The output is the lines below from the one with "Select Aktuálna suma" through the one with "Task: Select the Report tab", both included, printed exactly and with no other line.

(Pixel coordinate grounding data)
++++++++

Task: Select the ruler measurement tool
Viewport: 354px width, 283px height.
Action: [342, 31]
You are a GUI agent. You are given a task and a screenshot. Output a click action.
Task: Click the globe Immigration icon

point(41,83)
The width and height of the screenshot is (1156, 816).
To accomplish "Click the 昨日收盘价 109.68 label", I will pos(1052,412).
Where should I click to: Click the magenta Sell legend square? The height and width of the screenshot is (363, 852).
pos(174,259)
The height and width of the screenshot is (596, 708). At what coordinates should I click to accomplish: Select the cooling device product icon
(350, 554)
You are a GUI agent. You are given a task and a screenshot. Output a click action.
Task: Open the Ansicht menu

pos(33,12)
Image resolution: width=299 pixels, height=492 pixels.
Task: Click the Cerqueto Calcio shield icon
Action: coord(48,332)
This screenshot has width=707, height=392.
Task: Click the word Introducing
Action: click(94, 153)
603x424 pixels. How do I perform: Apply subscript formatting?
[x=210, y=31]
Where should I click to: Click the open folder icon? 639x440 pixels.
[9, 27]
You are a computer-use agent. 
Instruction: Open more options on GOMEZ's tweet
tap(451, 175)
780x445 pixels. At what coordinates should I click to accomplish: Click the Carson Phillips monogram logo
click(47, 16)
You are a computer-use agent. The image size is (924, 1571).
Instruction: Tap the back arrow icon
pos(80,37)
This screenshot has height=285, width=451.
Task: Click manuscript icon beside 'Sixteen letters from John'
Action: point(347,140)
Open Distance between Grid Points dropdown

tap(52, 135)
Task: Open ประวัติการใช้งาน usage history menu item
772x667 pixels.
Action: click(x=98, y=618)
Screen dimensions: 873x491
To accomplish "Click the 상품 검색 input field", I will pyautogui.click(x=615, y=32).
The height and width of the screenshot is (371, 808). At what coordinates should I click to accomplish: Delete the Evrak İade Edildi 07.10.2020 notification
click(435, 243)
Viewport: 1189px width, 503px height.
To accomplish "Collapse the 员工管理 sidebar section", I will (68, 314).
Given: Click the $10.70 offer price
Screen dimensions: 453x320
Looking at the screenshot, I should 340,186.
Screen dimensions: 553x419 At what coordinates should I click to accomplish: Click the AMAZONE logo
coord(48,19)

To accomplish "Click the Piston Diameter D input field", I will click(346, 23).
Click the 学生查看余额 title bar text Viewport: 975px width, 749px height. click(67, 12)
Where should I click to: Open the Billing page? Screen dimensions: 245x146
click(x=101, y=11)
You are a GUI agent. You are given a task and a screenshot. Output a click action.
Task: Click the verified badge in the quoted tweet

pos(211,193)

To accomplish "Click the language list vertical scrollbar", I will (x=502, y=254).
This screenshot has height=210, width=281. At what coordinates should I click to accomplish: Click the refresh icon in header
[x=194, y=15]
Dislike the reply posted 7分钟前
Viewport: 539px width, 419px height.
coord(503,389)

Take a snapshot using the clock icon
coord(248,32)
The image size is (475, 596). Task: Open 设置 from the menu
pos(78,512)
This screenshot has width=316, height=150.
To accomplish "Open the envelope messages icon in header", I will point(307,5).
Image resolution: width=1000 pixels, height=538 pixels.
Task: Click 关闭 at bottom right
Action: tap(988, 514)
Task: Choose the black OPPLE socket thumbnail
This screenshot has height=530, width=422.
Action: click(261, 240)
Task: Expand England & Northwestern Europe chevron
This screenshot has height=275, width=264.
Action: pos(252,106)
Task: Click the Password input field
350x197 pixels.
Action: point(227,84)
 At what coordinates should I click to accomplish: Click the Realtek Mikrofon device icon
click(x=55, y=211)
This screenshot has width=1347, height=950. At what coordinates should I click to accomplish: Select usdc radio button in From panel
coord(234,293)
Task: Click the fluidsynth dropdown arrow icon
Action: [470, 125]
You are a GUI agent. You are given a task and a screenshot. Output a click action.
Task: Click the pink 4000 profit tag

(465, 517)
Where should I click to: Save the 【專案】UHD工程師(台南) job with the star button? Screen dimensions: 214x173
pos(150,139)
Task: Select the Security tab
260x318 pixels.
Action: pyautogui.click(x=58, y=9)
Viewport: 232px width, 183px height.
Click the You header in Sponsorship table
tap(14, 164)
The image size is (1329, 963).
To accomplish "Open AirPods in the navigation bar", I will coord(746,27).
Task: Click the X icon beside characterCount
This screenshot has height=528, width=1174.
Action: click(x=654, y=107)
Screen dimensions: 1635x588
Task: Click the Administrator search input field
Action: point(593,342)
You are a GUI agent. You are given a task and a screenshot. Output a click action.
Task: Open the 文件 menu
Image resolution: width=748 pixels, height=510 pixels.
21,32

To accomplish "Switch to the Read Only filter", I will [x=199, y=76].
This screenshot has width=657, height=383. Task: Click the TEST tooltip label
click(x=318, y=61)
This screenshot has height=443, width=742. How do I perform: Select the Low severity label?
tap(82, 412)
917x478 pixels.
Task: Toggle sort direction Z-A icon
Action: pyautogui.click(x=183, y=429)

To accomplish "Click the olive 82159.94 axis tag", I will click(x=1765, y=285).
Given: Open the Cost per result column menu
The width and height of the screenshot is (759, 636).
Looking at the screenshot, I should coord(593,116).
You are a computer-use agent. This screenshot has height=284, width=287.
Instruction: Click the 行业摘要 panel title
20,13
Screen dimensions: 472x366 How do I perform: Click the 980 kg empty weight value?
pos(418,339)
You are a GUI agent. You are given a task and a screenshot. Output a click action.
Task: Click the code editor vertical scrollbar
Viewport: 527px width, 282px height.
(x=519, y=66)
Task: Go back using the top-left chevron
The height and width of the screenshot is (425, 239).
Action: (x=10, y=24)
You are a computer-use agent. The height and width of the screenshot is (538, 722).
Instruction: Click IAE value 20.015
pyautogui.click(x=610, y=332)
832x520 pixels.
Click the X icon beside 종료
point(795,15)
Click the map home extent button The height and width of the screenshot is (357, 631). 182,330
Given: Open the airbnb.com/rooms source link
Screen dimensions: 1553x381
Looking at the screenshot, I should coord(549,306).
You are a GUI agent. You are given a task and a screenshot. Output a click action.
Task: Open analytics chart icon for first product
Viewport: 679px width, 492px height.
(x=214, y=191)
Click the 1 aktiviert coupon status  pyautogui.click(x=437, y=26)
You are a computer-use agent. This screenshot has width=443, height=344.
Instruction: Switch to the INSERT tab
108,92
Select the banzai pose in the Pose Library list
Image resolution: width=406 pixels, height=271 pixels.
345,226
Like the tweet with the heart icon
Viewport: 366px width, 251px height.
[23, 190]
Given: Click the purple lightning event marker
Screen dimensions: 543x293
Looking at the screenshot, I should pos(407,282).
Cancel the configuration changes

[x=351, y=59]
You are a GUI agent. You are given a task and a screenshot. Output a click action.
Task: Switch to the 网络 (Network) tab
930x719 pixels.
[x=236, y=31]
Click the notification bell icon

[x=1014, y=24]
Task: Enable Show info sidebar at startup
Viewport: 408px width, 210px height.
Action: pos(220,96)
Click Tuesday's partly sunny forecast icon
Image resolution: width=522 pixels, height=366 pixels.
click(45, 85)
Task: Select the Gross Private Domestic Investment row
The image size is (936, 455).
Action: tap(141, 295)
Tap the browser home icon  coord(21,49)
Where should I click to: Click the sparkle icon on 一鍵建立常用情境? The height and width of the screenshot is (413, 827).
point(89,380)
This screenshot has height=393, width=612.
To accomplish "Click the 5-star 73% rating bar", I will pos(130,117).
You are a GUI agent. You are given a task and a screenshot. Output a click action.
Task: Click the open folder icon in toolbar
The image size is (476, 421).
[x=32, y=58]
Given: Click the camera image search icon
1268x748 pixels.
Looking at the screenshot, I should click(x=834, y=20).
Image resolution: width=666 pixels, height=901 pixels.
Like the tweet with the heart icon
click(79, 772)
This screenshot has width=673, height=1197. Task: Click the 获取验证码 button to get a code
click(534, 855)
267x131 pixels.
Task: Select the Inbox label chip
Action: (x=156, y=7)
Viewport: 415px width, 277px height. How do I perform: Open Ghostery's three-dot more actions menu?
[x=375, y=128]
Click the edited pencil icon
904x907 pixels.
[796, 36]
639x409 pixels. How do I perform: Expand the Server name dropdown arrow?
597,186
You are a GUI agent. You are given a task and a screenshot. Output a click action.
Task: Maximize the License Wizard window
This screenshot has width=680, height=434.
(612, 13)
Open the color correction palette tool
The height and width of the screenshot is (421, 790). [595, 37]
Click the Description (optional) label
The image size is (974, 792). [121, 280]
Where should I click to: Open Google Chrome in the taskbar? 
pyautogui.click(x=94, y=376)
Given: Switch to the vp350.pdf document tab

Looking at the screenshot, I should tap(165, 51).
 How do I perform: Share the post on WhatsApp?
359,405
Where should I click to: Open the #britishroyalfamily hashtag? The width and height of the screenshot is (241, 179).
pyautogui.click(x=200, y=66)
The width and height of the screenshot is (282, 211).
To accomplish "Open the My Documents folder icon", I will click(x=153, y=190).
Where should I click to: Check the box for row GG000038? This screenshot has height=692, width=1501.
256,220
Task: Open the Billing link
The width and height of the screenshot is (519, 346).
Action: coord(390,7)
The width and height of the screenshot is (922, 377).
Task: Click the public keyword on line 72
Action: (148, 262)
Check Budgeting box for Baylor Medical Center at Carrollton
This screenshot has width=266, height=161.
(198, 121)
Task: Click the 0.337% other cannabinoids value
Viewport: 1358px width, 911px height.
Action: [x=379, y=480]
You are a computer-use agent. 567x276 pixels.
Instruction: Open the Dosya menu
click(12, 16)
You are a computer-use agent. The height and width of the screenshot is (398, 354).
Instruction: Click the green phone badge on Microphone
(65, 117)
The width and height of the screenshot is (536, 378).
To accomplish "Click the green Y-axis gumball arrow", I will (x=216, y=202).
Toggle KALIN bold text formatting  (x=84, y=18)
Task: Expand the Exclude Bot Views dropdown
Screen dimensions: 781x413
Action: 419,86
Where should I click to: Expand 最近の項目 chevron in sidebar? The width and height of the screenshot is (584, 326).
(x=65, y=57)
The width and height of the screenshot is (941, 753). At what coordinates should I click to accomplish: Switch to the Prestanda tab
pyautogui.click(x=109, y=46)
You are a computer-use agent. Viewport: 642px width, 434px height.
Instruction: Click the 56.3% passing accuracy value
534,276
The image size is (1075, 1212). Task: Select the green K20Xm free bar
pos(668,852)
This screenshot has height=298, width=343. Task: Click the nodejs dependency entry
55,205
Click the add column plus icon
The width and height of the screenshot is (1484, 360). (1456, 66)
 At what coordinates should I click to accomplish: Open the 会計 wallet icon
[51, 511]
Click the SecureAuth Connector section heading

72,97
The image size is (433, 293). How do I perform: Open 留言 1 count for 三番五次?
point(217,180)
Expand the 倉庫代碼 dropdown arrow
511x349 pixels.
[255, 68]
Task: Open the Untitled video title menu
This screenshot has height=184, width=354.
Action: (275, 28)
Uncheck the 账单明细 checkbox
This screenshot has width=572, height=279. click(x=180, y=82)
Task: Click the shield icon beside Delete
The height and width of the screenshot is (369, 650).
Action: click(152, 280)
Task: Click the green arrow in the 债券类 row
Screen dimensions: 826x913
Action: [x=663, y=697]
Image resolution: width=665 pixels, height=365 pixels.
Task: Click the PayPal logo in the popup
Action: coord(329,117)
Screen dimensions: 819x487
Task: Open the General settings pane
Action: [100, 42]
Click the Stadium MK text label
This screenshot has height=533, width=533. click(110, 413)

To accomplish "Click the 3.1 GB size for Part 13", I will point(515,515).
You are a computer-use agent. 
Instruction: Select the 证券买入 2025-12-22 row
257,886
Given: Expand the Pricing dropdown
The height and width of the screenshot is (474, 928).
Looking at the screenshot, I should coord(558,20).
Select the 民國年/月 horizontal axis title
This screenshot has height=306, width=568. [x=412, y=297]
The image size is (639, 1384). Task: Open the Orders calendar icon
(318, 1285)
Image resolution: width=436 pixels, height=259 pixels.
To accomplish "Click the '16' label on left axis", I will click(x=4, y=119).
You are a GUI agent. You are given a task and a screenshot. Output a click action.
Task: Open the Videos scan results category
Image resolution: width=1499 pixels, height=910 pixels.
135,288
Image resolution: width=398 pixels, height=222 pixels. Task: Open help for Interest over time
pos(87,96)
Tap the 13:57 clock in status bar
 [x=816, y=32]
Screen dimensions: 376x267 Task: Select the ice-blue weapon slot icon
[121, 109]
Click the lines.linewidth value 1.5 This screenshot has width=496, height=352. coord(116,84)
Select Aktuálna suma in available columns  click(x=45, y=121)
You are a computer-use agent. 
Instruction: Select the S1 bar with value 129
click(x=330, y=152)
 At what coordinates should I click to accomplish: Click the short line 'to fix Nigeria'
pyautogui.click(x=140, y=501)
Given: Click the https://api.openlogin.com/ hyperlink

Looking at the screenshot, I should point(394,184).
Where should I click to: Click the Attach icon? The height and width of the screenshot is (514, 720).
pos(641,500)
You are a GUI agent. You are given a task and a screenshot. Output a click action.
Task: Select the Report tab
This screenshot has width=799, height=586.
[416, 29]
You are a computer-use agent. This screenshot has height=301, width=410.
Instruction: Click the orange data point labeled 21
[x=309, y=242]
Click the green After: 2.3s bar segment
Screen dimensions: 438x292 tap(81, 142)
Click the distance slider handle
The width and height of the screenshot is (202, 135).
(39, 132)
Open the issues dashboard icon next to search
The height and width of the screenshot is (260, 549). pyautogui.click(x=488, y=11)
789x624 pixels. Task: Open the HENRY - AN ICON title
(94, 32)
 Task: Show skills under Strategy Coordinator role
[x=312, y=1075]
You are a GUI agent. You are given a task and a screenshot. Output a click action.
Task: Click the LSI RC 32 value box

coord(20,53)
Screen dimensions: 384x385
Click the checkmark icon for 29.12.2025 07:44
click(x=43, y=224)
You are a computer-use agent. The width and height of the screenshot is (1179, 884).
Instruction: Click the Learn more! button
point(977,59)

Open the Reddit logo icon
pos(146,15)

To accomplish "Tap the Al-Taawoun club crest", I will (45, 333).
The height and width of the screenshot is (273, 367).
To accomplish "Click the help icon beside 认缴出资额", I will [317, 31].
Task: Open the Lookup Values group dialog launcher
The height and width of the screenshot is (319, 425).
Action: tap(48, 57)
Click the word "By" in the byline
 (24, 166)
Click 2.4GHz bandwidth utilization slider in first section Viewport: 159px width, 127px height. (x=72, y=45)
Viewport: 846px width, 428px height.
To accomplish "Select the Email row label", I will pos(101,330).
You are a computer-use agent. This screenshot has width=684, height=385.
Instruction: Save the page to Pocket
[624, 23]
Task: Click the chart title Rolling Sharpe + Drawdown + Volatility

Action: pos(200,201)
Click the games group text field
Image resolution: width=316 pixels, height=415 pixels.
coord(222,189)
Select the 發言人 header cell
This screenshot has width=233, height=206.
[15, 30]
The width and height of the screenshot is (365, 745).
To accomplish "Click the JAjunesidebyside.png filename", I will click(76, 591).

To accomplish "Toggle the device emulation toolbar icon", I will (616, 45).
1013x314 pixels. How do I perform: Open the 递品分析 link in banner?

++++++++

- Exercise solution:
Select Aktuálna suma in available columns  click(x=45, y=121)
You are a computer-use agent. 
Instruction: Select the S1 bar with value 129
click(x=330, y=152)
 At what coordinates should I click to accomplish: Click the short line 'to fix Nigeria'
pyautogui.click(x=140, y=501)
Given: Click the https://api.openlogin.com/ hyperlink

Looking at the screenshot, I should point(394,184).
Where should I click to: Click the Attach icon? The height and width of the screenshot is (514, 720).
pos(641,500)
You are a GUI agent. You are given a task and a screenshot. Output a click action.
Task: Select the Report tab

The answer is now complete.